BRUSSELS (MNI) – Portugal remains “broadly on track” with its
economic and fiscal reform programme but “rising stress in Europe is a
serious risk,” the IMF said on Tuesday.

In a report on the country, to which EU countries and the IMF have
pledged E78 billion in bailout aid, the IMF said Portugal had met “all
quantitative performance criteria and all structural benchmarks,” but
that an “indicative target on non-accumulation of domestic arrears was
breached.”

“While progress against program targets has been good and there is
strong commitment to the program, headwinds are increasing and
perseverance is essential,” the IMF said, describing Lisbon’s budget
targets as “ambitious.”

After discovering a larger-than-expected shortfall in the budget
earlier this year, Portuguese authorities have attempted to reach their
fiscal deficit target of 5.9% of GDP with a one-off partial transfer of
banks’ pension funds and promises of bold measures, including wage cuts,
in 2012.

The IMF said Portugal has made a good start on labour market
reforms but that more effort is needed to improve competitiveness.

The Fund also warned that “close monitoring of banks’ deleveraging
plans remains essential to prevent an excessive contraction in private
credit” and that “any public recapitalization of banks needs to ensure
that banks continue to be managed on a commercial basis.”

According to the IMF, Portugal’s domestic economy is expected to
shrink by 1.6% in 2011, a somewhat milder contraction than previously
expected.

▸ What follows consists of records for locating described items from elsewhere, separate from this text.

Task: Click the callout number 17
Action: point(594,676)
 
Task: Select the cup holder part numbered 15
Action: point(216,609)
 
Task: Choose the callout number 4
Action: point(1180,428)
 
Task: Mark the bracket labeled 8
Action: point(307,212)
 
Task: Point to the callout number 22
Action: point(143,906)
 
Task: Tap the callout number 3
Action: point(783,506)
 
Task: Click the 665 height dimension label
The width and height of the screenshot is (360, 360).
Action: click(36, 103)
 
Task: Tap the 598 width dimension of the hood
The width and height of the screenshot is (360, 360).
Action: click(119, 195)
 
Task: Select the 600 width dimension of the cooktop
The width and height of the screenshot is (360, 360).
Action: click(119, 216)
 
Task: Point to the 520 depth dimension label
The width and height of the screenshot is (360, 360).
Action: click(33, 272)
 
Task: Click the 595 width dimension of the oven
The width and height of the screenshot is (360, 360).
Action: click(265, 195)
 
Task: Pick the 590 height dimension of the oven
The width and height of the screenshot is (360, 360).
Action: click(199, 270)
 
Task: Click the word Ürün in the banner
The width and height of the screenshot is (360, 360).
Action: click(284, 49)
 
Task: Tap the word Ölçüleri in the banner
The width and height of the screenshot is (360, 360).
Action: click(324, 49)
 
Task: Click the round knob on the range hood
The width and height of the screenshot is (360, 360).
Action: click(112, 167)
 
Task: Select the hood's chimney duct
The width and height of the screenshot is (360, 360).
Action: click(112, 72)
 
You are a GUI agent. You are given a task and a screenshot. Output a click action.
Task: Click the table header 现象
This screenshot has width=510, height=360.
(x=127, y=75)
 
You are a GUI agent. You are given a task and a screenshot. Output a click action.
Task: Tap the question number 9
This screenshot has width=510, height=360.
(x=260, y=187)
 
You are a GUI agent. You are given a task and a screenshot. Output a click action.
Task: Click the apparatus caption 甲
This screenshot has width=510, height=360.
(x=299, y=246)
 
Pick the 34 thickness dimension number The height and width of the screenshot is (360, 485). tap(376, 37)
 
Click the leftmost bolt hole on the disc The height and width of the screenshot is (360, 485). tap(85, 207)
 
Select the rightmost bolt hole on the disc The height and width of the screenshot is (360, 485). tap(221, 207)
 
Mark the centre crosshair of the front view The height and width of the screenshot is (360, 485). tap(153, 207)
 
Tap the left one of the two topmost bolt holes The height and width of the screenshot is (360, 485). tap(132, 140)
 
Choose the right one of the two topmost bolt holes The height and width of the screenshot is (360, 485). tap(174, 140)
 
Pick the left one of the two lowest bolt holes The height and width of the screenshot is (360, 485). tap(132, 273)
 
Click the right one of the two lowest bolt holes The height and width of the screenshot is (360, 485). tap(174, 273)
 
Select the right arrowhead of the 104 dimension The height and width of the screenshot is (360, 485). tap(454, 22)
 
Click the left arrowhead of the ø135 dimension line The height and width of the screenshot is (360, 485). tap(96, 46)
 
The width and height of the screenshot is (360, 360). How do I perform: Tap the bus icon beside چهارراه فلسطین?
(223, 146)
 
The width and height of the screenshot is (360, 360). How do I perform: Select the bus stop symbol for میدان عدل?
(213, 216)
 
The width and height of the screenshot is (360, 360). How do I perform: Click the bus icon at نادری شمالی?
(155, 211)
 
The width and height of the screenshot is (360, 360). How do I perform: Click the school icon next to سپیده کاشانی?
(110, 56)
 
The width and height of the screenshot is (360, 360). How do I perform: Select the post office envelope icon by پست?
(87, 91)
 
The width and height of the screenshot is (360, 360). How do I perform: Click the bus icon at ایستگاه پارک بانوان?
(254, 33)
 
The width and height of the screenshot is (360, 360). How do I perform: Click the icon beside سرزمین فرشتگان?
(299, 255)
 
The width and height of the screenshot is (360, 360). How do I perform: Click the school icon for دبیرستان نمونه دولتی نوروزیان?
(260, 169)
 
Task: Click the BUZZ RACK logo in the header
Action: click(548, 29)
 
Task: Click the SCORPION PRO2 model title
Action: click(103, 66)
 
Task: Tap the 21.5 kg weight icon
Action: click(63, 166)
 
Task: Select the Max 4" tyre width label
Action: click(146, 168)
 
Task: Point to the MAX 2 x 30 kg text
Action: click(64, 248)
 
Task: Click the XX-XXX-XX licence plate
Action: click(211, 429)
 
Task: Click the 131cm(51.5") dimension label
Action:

Nevertheless, the IMF cut its forecast for GDP in 2012 to -3%
to reflect the impact of tough austerity measures and a weaker
international economy.

Inflation in 2012 is projected to reach 3.2%, despite the weak
economy, as a result of VAT increases and tariff hikes.

Although the IMF said that “euro-area wide efforts to address the
broader sovereign debt crisis” were needed to help Portugal meet its
targets, it stopped short of calling on the EU to do more to help the
country, as it did in its report on Ireland, also published today.